== EXERCISE MATERIAL ==
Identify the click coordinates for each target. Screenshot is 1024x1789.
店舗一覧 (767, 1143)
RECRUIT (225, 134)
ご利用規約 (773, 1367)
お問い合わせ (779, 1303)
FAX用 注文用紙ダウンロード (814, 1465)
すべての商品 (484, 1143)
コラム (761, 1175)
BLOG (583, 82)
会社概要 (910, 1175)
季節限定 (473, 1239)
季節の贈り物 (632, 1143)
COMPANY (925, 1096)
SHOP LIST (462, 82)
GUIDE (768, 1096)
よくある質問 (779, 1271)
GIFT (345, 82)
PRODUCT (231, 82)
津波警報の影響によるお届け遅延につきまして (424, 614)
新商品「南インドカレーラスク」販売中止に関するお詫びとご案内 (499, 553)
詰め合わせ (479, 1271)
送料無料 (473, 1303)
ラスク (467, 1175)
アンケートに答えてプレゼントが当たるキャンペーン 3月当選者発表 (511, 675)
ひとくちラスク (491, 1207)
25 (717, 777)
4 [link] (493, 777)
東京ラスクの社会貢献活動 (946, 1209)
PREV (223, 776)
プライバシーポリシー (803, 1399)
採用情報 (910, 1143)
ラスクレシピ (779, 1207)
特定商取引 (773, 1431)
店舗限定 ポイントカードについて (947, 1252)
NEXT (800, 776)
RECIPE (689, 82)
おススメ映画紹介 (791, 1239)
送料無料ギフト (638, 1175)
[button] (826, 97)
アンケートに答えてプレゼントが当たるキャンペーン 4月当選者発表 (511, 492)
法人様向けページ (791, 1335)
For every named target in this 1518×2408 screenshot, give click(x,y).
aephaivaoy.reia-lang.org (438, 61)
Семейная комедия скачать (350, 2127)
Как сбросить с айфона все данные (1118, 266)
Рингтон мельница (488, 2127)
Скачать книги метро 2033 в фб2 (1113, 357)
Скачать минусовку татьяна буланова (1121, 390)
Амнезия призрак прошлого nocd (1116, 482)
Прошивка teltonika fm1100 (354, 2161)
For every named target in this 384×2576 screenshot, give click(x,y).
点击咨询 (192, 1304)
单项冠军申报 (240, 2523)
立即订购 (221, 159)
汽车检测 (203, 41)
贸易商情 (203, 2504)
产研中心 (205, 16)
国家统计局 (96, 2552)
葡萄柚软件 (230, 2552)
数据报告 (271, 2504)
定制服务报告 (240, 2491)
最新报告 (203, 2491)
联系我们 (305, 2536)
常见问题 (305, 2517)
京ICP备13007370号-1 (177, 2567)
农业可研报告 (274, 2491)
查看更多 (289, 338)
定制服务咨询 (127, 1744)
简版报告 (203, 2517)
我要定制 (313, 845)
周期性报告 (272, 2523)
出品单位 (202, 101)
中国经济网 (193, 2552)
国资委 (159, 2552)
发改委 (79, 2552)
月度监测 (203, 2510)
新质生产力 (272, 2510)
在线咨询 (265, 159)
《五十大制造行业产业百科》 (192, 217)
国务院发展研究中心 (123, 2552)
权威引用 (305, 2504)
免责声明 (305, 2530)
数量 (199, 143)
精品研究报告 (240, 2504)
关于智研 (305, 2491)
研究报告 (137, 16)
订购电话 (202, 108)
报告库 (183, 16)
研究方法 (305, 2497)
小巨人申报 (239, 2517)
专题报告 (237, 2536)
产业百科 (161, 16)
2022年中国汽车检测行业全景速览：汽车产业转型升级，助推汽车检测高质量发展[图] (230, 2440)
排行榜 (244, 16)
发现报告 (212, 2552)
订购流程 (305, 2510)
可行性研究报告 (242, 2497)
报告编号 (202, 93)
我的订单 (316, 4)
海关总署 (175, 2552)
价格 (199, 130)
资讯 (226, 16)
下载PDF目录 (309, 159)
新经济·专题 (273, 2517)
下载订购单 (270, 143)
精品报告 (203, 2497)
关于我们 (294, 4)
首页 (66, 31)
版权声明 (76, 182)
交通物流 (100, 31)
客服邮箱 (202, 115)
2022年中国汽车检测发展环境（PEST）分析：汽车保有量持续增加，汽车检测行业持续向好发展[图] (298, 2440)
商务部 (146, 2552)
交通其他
===
* [WORK TO BE COMPLETED]
Nothing should be left out: copy the material exactly.

* [THE ANSWER]
Identify the click coordinates for each target. Screenshot is 1024x1789.
店舗一覧 (767, 1143)
RECRUIT (225, 134)
ご利用規約 (773, 1367)
お問い合わせ (779, 1303)
FAX用 注文用紙ダウンロード (814, 1465)
すべての商品 (484, 1143)
コラム (761, 1175)
BLOG (583, 82)
会社概要 (910, 1175)
季節限定 (473, 1239)
季節の贈り物 (632, 1143)
COMPANY (925, 1096)
SHOP LIST (462, 82)
GUIDE (768, 1096)
よくある質問 (779, 1271)
GIFT (345, 82)
PRODUCT (231, 82)
津波警報の影響によるお届け遅延につきまして (424, 614)
新商品「南インドカレーラスク」販売中止に関するお詫びとご案内 (499, 553)
詰め合わせ (479, 1271)
送料無料 (473, 1303)
ラスク (467, 1175)
アンケートに答えてプレゼントが当たるキャンペーン 3月当選者発表 (511, 675)
ひとくちラスク (491, 1207)
25 (717, 777)
4 [link] (493, 777)
東京ラスクの社会貢献活動 (946, 1209)
PREV (223, 776)
プライバシーポリシー (803, 1399)
採用情報 (910, 1143)
ラスクレシピ (779, 1207)
特定商取引 (773, 1431)
店舗限定 ポイントカードについて (947, 1252)
NEXT (800, 776)
RECIPE (689, 82)
おススメ映画紹介 (791, 1239)
送料無料ギフト (638, 1175)
[button] (826, 97)
アンケートに答えてプレゼントが当たるキャンペーン 4月当選者発表 (511, 492)
法人様向けページ (791, 1335)
For every named target in this 1518×2408 screenshot, give click(x,y).
aephaivaoy.reia-lang.org (438, 61)
Семейная комедия скачать (350, 2127)
Как сбросить с айфона все данные (1118, 266)
Рингтон мельница (488, 2127)
Скачать книги метро 2033 в фб2 (1113, 357)
Скачать минусовку татьяна буланова (1121, 390)
Амнезия призрак прошлого nocd (1116, 482)
Прошивка teltonika fm1100 (354, 2161)
For every named target in this 384×2576 screenshot, give click(x,y).
点击咨询 (192, 1304)
单项冠军申报 (240, 2523)
立即订购 (221, 159)
汽车检测 (203, 41)
贸易商情 (203, 2504)
产研中心 (205, 16)
国家统计局 (96, 2552)
葡萄柚软件 (230, 2552)
数据报告 (271, 2504)
定制服务报告 (240, 2491)
最新报告 (203, 2491)
联系我们 (305, 2536)
常见问题 (305, 2517)
京ICP备13007370号-1 (177, 2567)
农业可研报告 (274, 2491)
查看更多 (289, 338)
定制服务咨询 (127, 1744)
简版报告 (203, 2517)
我要定制 (313, 845)
周期性报告 (272, 2523)
出品单位 (202, 101)
中国经济网 (193, 2552)
国资委 (159, 2552)
发改委 (79, 2552)
月度监测 (203, 2510)
新质生产力 (272, 2510)
在线咨询 (265, 159)
《五十大制造行业产业百科》 (192, 217)
国务院发展研究中心 (123, 2552)
权威引用 (305, 2504)
免责声明 (305, 2530)
数量 (199, 143)
精品研究报告 (240, 2504)
关于智研 (305, 2491)
研究报告 (137, 16)
订购电话 (202, 108)
报告库 (183, 16)
研究方法 (305, 2497)
小巨人申报 (239, 2517)
专题报告 (237, 2536)
产业百科 (161, 16)
2022年中国汽车检测行业全景速览：汽车产业转型升级，助推汽车检测高质量发展[图] (230, 2440)
排行榜 (244, 16)
发现报告 (212, 2552)
订购流程 (305, 2510)
可行性研究报告 (242, 2497)
报告编号 (202, 93)
我的订单 (316, 4)
海关总署 (175, 2552)
价格 (199, 130)
资讯 (226, 16)
下载PDF目录 (309, 159)
新经济·专题 (273, 2517)
下载订购单 (270, 143)
精品报告 (203, 2497)
关于我们 (294, 4)
首页 (66, 31)
版权声明 (76, 182)
交通物流 (100, 31)
客服邮箱 (202, 115)
2022年中国汽车检测发展环境（PEST）分析：汽车保有量持续增加，汽车检测行业持续向好发展[图] (298, 2440)
商务部 (146, 2552)
交通其他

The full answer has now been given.